Unter dem Titel „Zerrüttete Marktwirtschaft“ setzte sich der große alte Ordo-Liberale Walter Hamm in einem Leitartikel in der FAZ vom 8. April 2016 mit dem „antimarktwirtschaftlichen Handeln staatlicher Politik“ auseinander, das sich „auf vielen Märkten breit“ mache und das auch in den „höchst bedenklichen Preisinterventionen auf den Geld- und Kapitalmärkten seitens der EZB“ Ausdruck finde. „Seit jeher hat es auf diesen Märkten Preise gegeben, die knappes Kapital in die ertragreichsten Verwendungen leiteten. Das hat sich mit der Geldschwemme und der Nullzins-Politik geändert. Die Überversorgung mit Geld weckt Zweifel an der Solidität dieses Kurses und verunsichert die Investoren.“

Etwas derber ging es in einem Leserbrief von Jon Do (21. Oktober 2015) in der deutschsprachigen „Die kleine Zeitung mit Herz“ aus Williams Lake, Britisch Colombia, Canada zur Sache: „Die EZB ist außer Kontrolle. Sie ist ein Spielball der Politik geworden, also gerade das, was sie nie sein sollte und sein durfte. Und der Ex-Goldman-Sachs Mitarbeiter Draghi, der maßgeblich den Griechenlandbetrug eingefädelt hatte, sitzt nun an der Spitze und schmeißt unser Steuergeld in wahren Tanklaster-Ladungen heraus. Schlimme Entwicklung.“

Aus Brüssel meldet sich Hans-Olaf Henkel, ursprünglich AfD-Mitbegründer, in einem Leserbrief an die FAZ (27. April 2016) zu Wort: „Dass der mit der Rettung des Euros zwangsläufig verbundene galoppierende Brüsseler Zentralismus, die den Wettbewerb in Europa erstickende Harmonisierung und die Vergemeinschaftung von Staats- und Bankschulden einige der Ursachen für die Entfremdung vieler Bürger von der EU und für den drohenden Austritt Großbritanniens sind, kann man hier in Brüssel hautnah erleben.“

Schließlich wendet sich in derselben FAZ-Ausgabe vom 27. April 2016 der Stellv. Vorsitzende der SPD-Bundestagsfraktion Schäfer gegen die Kritik aus den Reihen der Union an der Geldpolitik des EZB-Präsidenten Mario Draghi, indem er sie als „anti-europäisches Geschwätz“ abtut und als Gegenposition vertritt: „Wir sind Herrn Draghi zu Dank verpflichtet. Wir hätten unsere schwarze Null im Haushalt gar nicht ohne die Nullzinspolitik erreichen können.“

Bezeichnend ist, dass die Pro- und Kontra-Positionen zur Draghi-Politik entlang der tektonischen Linien ideologischer Blöcke verlaufen, die das marktwirtschaftliche vom sozialistischen Europa trennen, so dass – während Finanzminister Wolfgang Schäuble und die Finanzpolitiker der Union in der Nullzinspolitik der EZB „massiv das Vertrauen in die gemeinsame Währung“ gefährdet sehen - der deutsche SPD-Fraktionvize Schäfer und die französische Sozialistin Lagarde in trauter Gemeinsamkeit ganz im Gegenteil die EZB für die Schritte loben, mit denen sie „das Vertrauen in die finanziellen Bedingungen in der Eurozone gestärkt“ habe.

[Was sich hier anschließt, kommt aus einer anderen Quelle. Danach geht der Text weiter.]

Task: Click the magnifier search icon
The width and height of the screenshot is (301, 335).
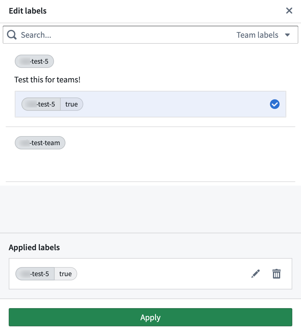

Es will nicht recht einleuchten, weshalb sich ausgerechnet das linke Lager in Europa für eine Geldpolitik ins Zeug legt, die sich einerseits gegen Sparsamkeit und Vorsorge wendet und dem in humanistischer Tradition wurzelnden Stiftungswesen das Wasser abzugraben trachtet und die andererseits nach eigenem Bekunden dem naiven Voodoo-Glauben anhängt, dass wirtschaftliches Wachstum aus dem immer schnelleren Rotieren der Druckmaschinen für neue Euroscheine entsteht.

Noch irritierender ist, dass sich in diesem Punkt ein von der Öffentlichkeit bisher nicht wahrgenommenes ordnungspolitisches Zerwürfnis zwischen der deutschen und der französischen Regierung auftut, von denen man eigentlich ein geschlossenes Vorgehen bei der Regelung der europäischen Dinge erwarten würde und worin vor allem auch eine eklatante Führungsschwäche in einem zentralen Strategiefeld  europäischer Politik zum Ausdruck kommt. Auf den eigentlichen Entzündungsherd dieser Führungsschwäche macht der Marburger Kollege Professor Alfred Schüller aufmerksam: Entgegen der noch immer verbreiteten Vorstellung vieler Deutscher, dass wir in unserer angestammten Wirtschaftsordnung lebten, sei die Marktwirtschaft aus dem Regelwerk der europäischen Finanzwirtschaft längst eliminiert. Denn bei der Lösung finanzwirtschaftlicher Probleme würden in einem schleichenden Prozess schon seit längerem Maßnahmen bevorzugt, „die am Leitbild des europäischen Interventionismus im Verständnis der französischen Planification orientiert sind – mit dem Primat der Fiskalpolitik und einer Ausdehnung des politischen Kredits“.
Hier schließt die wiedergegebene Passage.